Ich bin allzu wohl überzeuget, daß dieses an Ew. Hochgebohrne Excellenz gebrachte Ansuchen des gemeinschäftlichen Gebrauchs des Observatorii auf diejenigen falschen Begriffe gegründet ist, die man hier in Göttingen von der Astronomie überhaupt, und insbesondere von dem Gebrauch der Instrumenten heget. Ein wahrer Kenner dieser Wissenschaft würde sich niemahls unterstanden haben, eine solche Forderung zu äußern, die der Natur

[Bl. 2r]
der Sache gäntzlich zuwieder ist, und die dem Observatorio selbst beÿ denen auswärtigen Kennern und Beförderern der Astronomie ein ungleichs Urtheil erwecken könnte. Ew. Hochgebohrne Excellenz werden es nicht ungnädig vermercken, wenn ich mir die Freÿheit nehme mit dem nächsten Posttag einen kurzen schriftlichen Aufsatz in höchst dero Hände zu liefern, darinnen ich die wahren Begriffe der heutigen Astronomie und des Gebrauches eine Observatorii wie das hiesige mit der Zeit nehmen soll, nebst der wahren Ehre die unserer Academie davon zuwächset, deutlich entwickeln werde. Ich beweise darinnen, daß beÿ dem heutigen so vollkommenen Zustand der Astronomie, die Beschäftigungen eines fleißigen und genauen Observatoris nicht einmahl die Gesellschaft eines andern in dieser Wissenschaft eben so starck erfahrnen Mannes verträgt, wenn sie nicht beede in abgesonderten Zimmern, und mit ihren eigens eingerichteten Instrumenten observiren können. Am aller wenigsten aber würde sich der Herr Prof. Kästner zu einer solchen Gesellschaft finden, der wie ich es offenherzig melden muß, noch nicht aus denen Schrancken der Anfangs Gründe für die alte und jezt gäntzlich unbrauchbare Astronomie gekommen ist: und der von der Neuern wenig oder nichts verstehet, und sich noch weniger Einsichten in die Observationen der Himmelsbegebenheiten, erworben hat, wie alle seine gedruckten

[Bl. 2v]
Sachen einen jeden wahren Astronomen schon längst hiervon überzeugten.

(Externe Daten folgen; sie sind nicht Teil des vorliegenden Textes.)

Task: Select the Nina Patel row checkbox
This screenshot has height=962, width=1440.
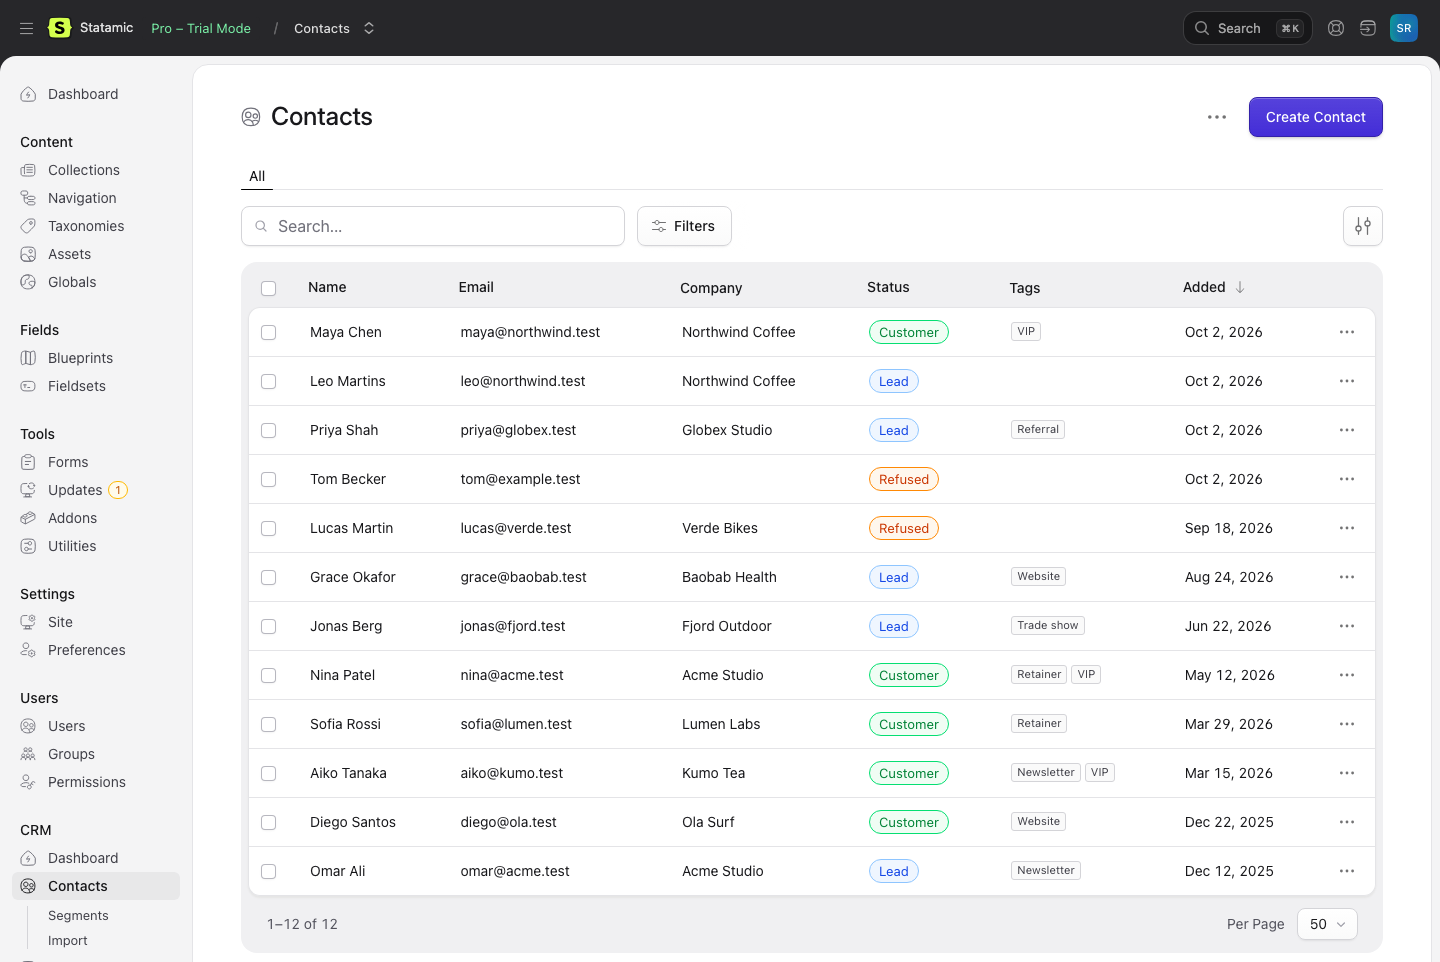Action: tap(269, 675)
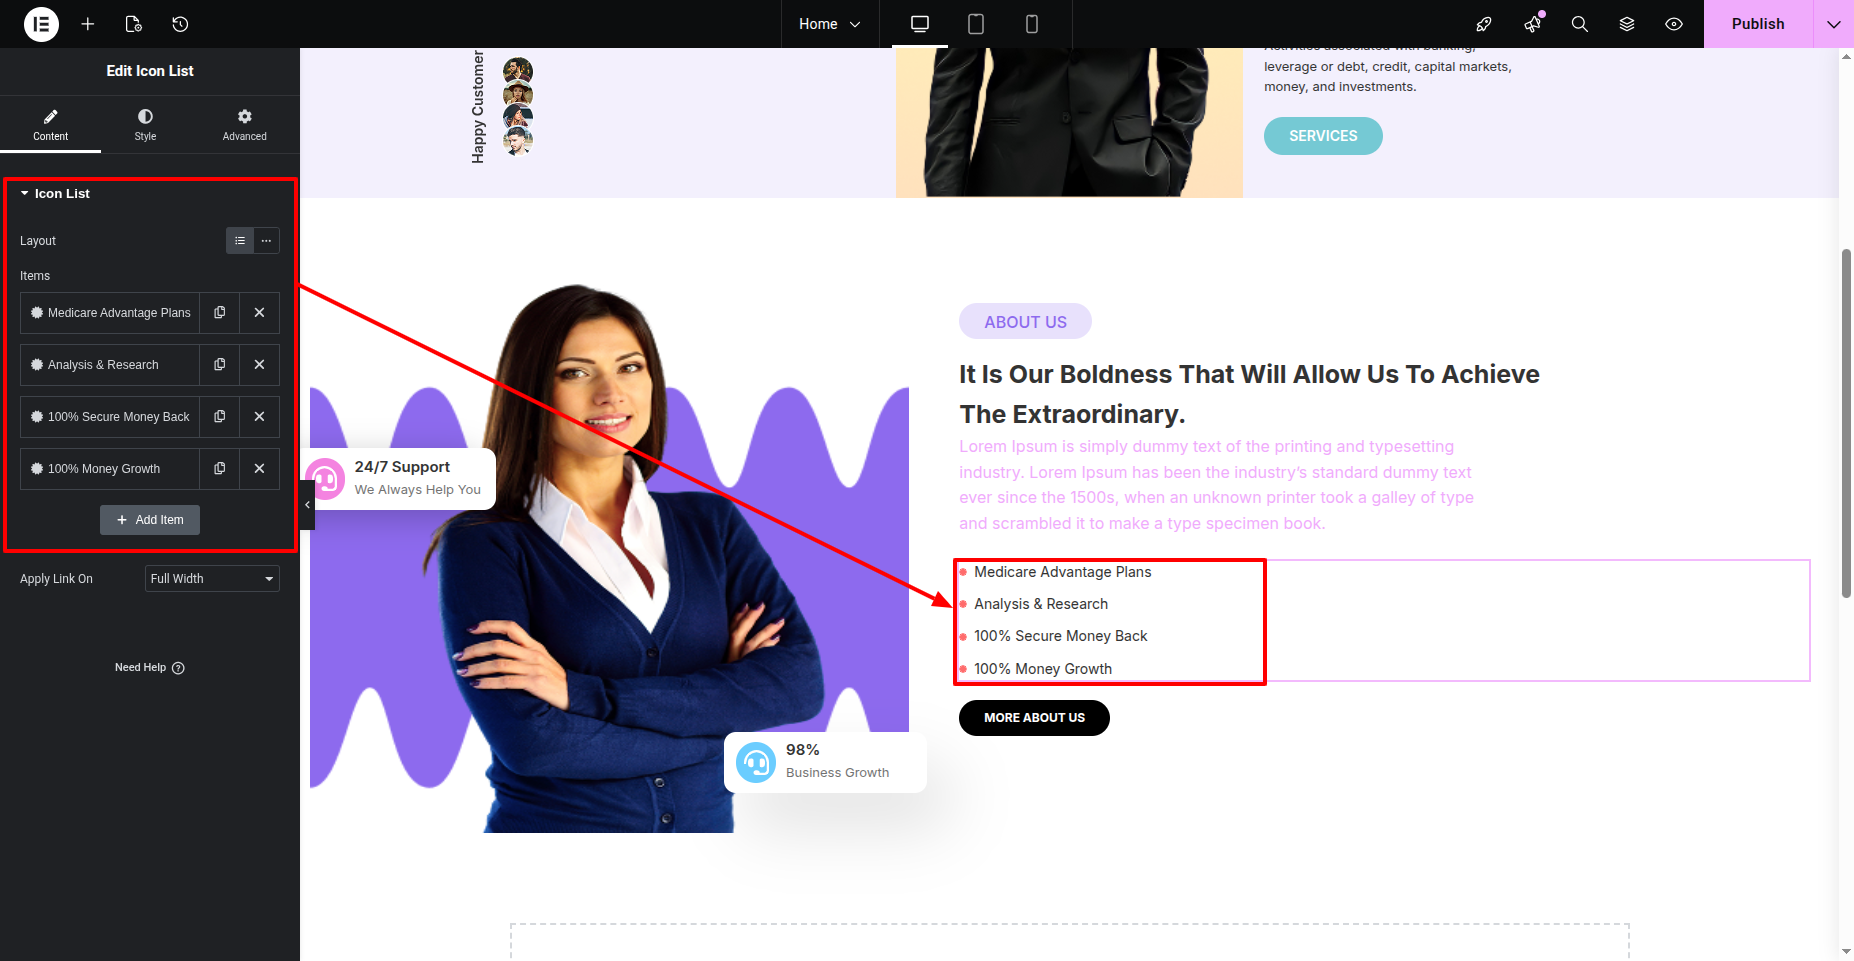Open the Structure layers icon
Image resolution: width=1854 pixels, height=961 pixels.
tap(1627, 24)
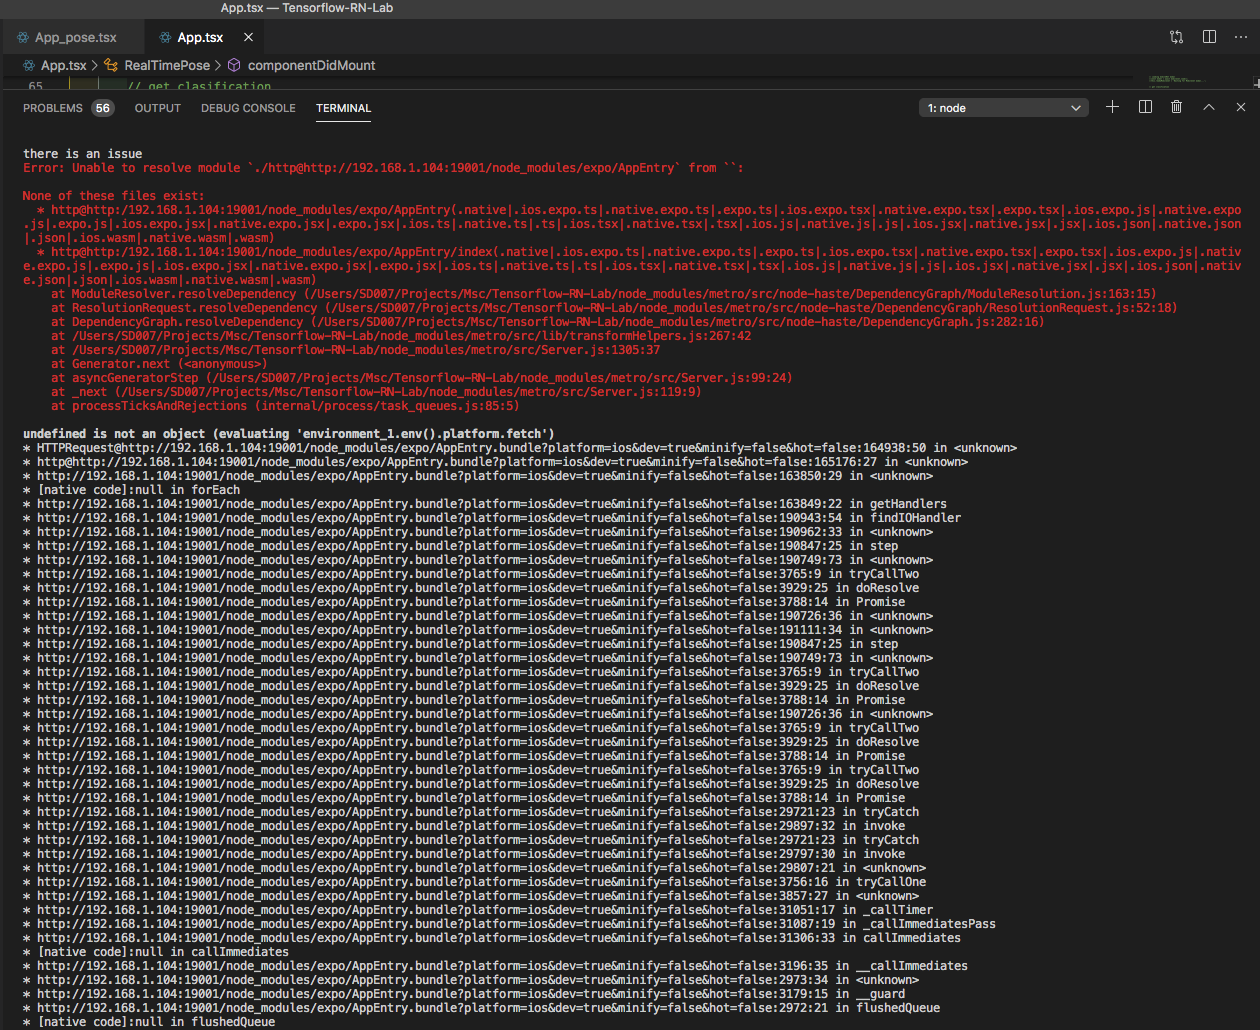Click the RealTimePose class symbol icon in breadcrumb
This screenshot has height=1030, width=1260.
[x=110, y=64]
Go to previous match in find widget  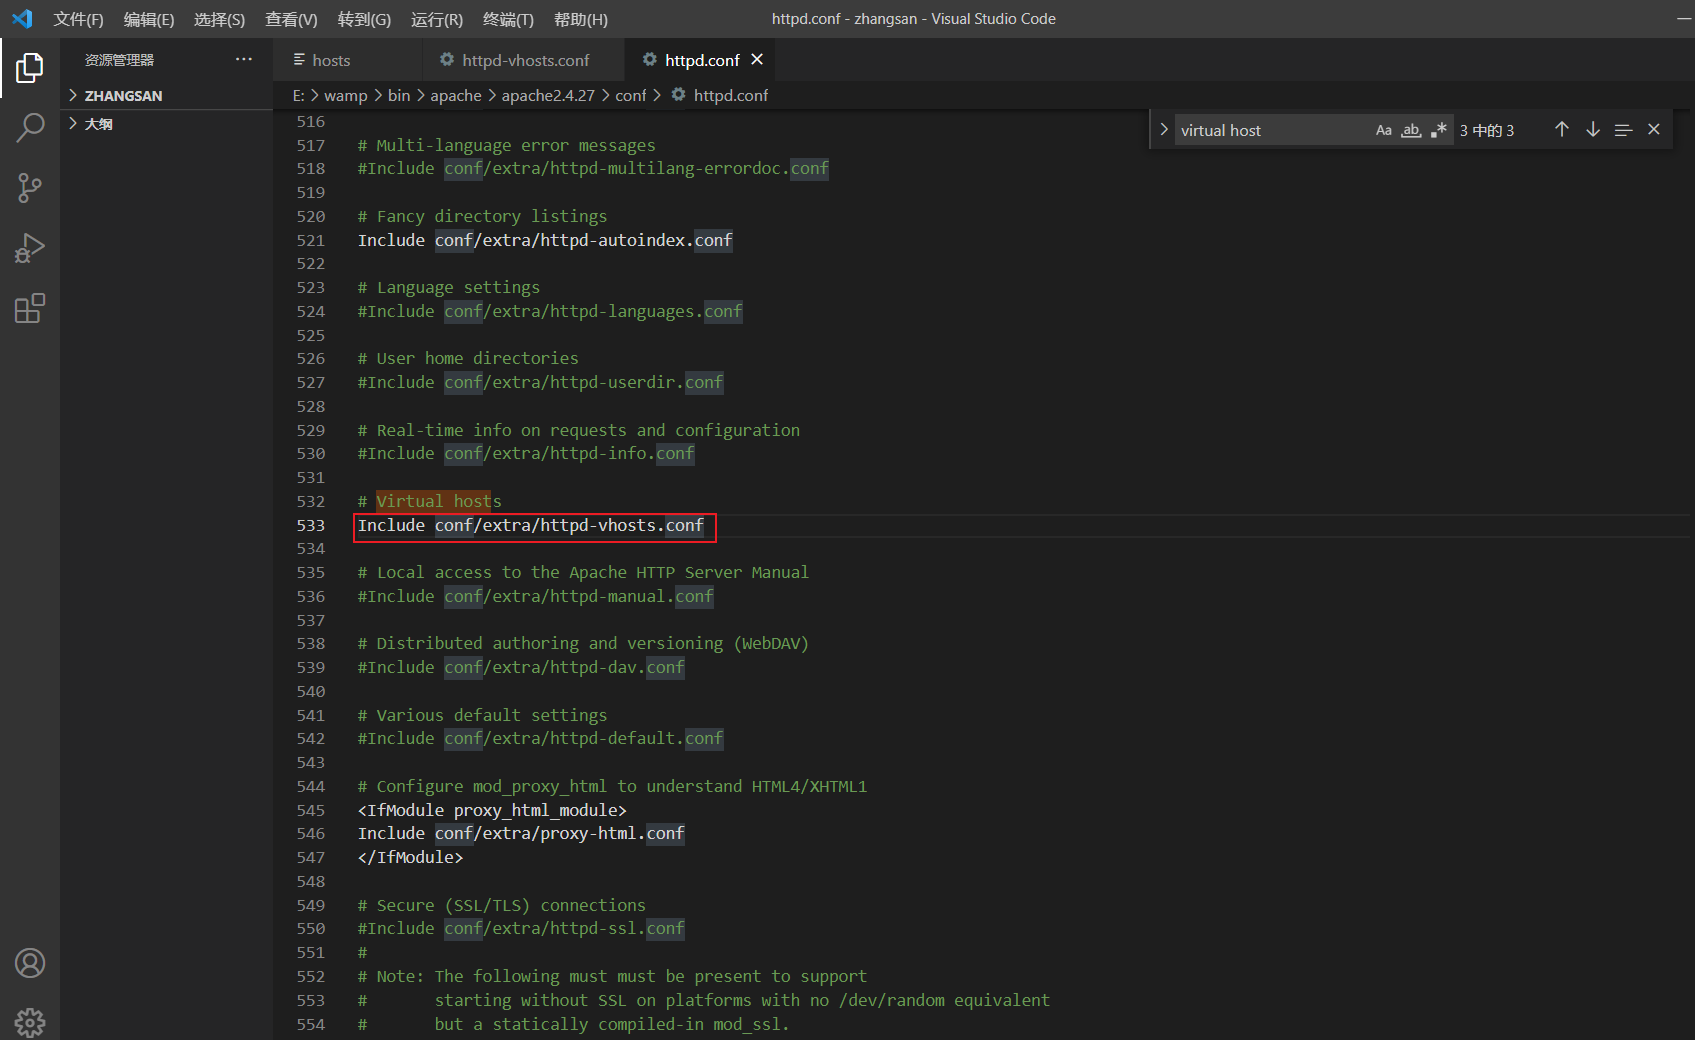click(x=1562, y=130)
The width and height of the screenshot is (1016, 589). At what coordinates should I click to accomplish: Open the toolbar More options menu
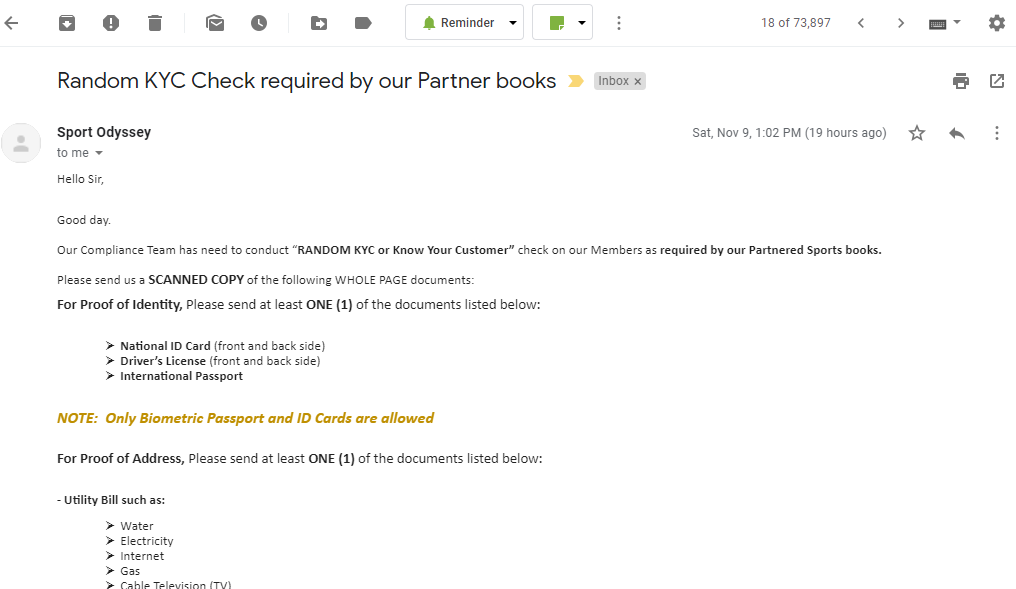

Da die Astronomie von meiner Kindheit an, meine liebste Beschäftigung war, und da leicht zu beweisen ist, daß ich selbst dem seel. Prof. Maÿer, als er sich beÿ mir in Nürnberg aufhielt, darinnen unterwiesen, und unterstützet habe,[6] so hätte ich gewiß geglaubt, mit der Verwaltung des Observatorii alle Ehre zu erwerben, wenn mir solche ohne alle Einschränckungen anvertraut, und meine hiesigen betrübten Umstände hinreichend könnten verbessert werden! Ich unterwerffe dieses alles Ew. Hochgebohrnen Excellenz erlauchten Einsicht und gnädigster Betrachtung: und verharre in höchster Ehrfurcht und tieffster Unterwerffung

Hochgebohrner Reichsfreÿherr
Hochgebietender Herr Geheim Rath und CammerPräsident
Gnädigster Herr!

Ew. Hochgebohrne Excellenz


Göttingen am 4ten Mertz
        1762.

unterthänigster Knecht
Georg Moritz Lowitz



Fußnoten

  1. Gerlach Adolph von Münchhausen (1688-1770) war Minister des Kurfürstentums Hannover. 1734 war er einer der Begründer der Georg-August-Universität in Göttingen. Ab 1753 war er als Kammerpräsident für das Ressort Finanzen zuständig.
  2. Vgl. den Brief von Lowitz an Kästner vom Sonntag, den 28. Februar 1762
  3. Abraham Gotthelf Kästner (1719-1800) war seit 1756 ordentlicher Professor der Naturlehre und Geometrie in Göttingen.
  4. Tobias Mayer ist am 20. Februar 1762 in Göttingen gestorben. Mayer war ein Verwandter von Lowitz, wenn auch nur ein sehr weitläufiger: Lowitz hatte 1746 Anna Veronika Franz (1705-1756), Schwester von Johann Michael Franz (1700-1759) geheiratet. Franz wiederum hat schon 1740 Juliana Sophia Maria Yelin (11716-1762) geheiratet, die Tochter von Johann Georg Yelin (1688-1769), Verwalter in Wiedersbach. Yelin war ein Onkel von Mayers Ehefrau Maria Victoria Gnüg (1723-1780).
  5. Mayer hatte zunächst die Leitung der Sternwarte gemeinsam mit dem Mathematiker Johann Andreas von Segner (1704-1777) inne, was zu Reibereien führte. Er konnte aber durchsetzen, dass er die alleinige Leitung der Sternwarte erhielt.
  6. 1753 zeigte sich Mayer in einem Brief sehr verärgert über Lowitz. Ihm waren vergleichbare Behauptungen wie die vorliegende zu Ohren gekommen.